Legge Mammì del 23 agosto 1990, ne stiamo ancora parlando?!? Sì, è il punto di svolta ma anche il punto di fine, se non corretto. La mancata ripartizione delle frequenze ha degli effetti ancora oggi, peraltro sempre più evidenti e sempre più impattanti sul sistema. La radiofonia pubblica e comunitaria non hanno una propria gamma esclusiva, come accade tra gli 88 e i 92 MHz negli USA. Le stazioni Radio RAI si sentono male se non malissimo se non addirittura affatto in alcune aree, così come le stazioni comunitarie tranne la sola Radio Maria.

Soprattutto non c’è nuovo accesso alla FM per gli aspiranti Radiofonici comunitari, sia pure limitato e a bassa potenza. Occorre per loro rilevare (e pagare) una concessione comunitaria esistente e anche l’uso di una frequenza (che sarebbe teoricamente un bene pubblico) sempre a carissimo prezzo; ciò vale per una qualsiasi associazione o università che ambisse a diffondere una sua Radio in FM. Poi si deve anche combattere con i mostri commerciali dei kilowatt che son lì a fianco della propria frequenza. Troppo, decisamente troppo.

Le nuove stazioni a bassa potenza in AM? Per favore, non scherziamo. Così le nuove Radio comunitarie vanno sul Web e ci si disperde con i 10 utenti simultanei della gran parte di quelle emissioni, quando le cose vanno bene o molto bene. Abbiamo in questo modo perso ma anche disperso, noi della Radio, il laboratorio delle idee, il raccordo con il sociale, la palestra dei giovani, la Radio dei nostri atenei ma anche delle istanze specifiche a carattere sociale. Il mezzo non c’è nella rappresentatività e nella pluralità della sua popolazione e delle differenze.

La democraticità è stata distrutta dall’idea “troppo caos per cambiare”; le modalità inerenti la ripartizione delle frequenze, anche se ben prevista dalla legge, sono state giudicate impossibili da superarsi nel totale egoismo dei soggetti e dei loro discutibili diritti conseguiti e senza visione alcuna del futuro della Radio e delle norme europee. Stiamo per interi anni belli fermi e litigiosi, noi Radiofonici commerciali di questo mondo della Radio, anche senza dati di ascolto, ma di pensare alla torta, alla forza del mezzo e non alla nostra fettina non ci arriviamo proprio.

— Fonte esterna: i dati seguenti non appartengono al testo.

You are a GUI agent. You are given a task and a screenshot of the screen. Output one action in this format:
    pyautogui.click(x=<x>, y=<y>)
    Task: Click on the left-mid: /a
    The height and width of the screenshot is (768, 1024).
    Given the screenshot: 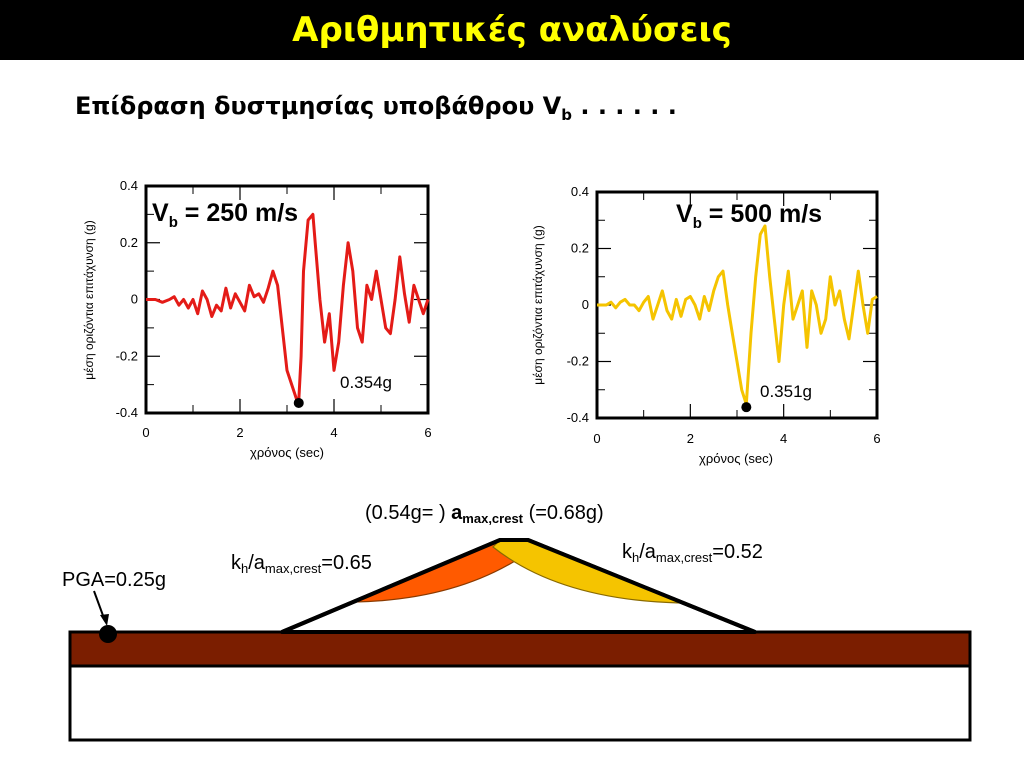 What is the action you would take?
    pyautogui.click(x=257, y=563)
    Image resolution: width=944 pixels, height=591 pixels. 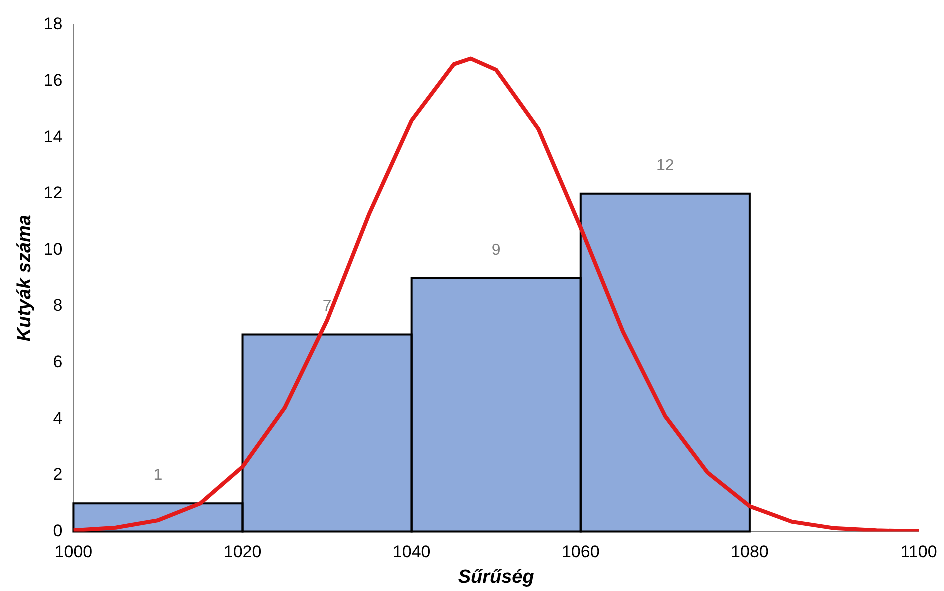 I want to click on y-tick-label: 4, so click(x=58, y=418).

b) Assegnazione delle Frequenze e l’impatto sulla Staticità.

Assegnazione mai realizzata delle Frequenze, concessioni eterne alle Radio FM, automatismi sul DAB, leggi e regolamenti largamente conservativi. Selezione naturale pienamente attuata, legge del più forte ma non del migliore per il pubblico e su un servizio pubblico. I confini del settore appaiono un muro invalicabile che certamente ben protegge la lobby della Radio dalle mire delle TelCo o di altre industrie. Ma… chi ha oggi una concessione commerciale nazionale o locale con annesse frequenze sa che ce l’ha per l’eternità. E’ giusto? Nei Paesi Europei?

Verifichiamo Francia, Germania e Regno Unito, che continuerò nonostante la Brexit a pensare un Paese Europeo. Lì vigono concessioni a tempo di alcuni anni che si rinnovano solo a determinate condizioni di rispetto delle norme e del mercato e c’è spazio regolamentato per l’accesso di nuove proposte e di nuove iniziative in FM. I legislatori di quei 3 Paesi si accertano che, trattandosi di un servizio pubblico a libero accesso, la democraticità e la diversificazione siano valori fondamentali e attuati.

Più che preoccuparci del digitale occorre meditare sulla Radio, sulla sua Democraticità e sulla sua Staticità. Specie in Italia. Poi le altre paure, se ve ne fossero, passano subito.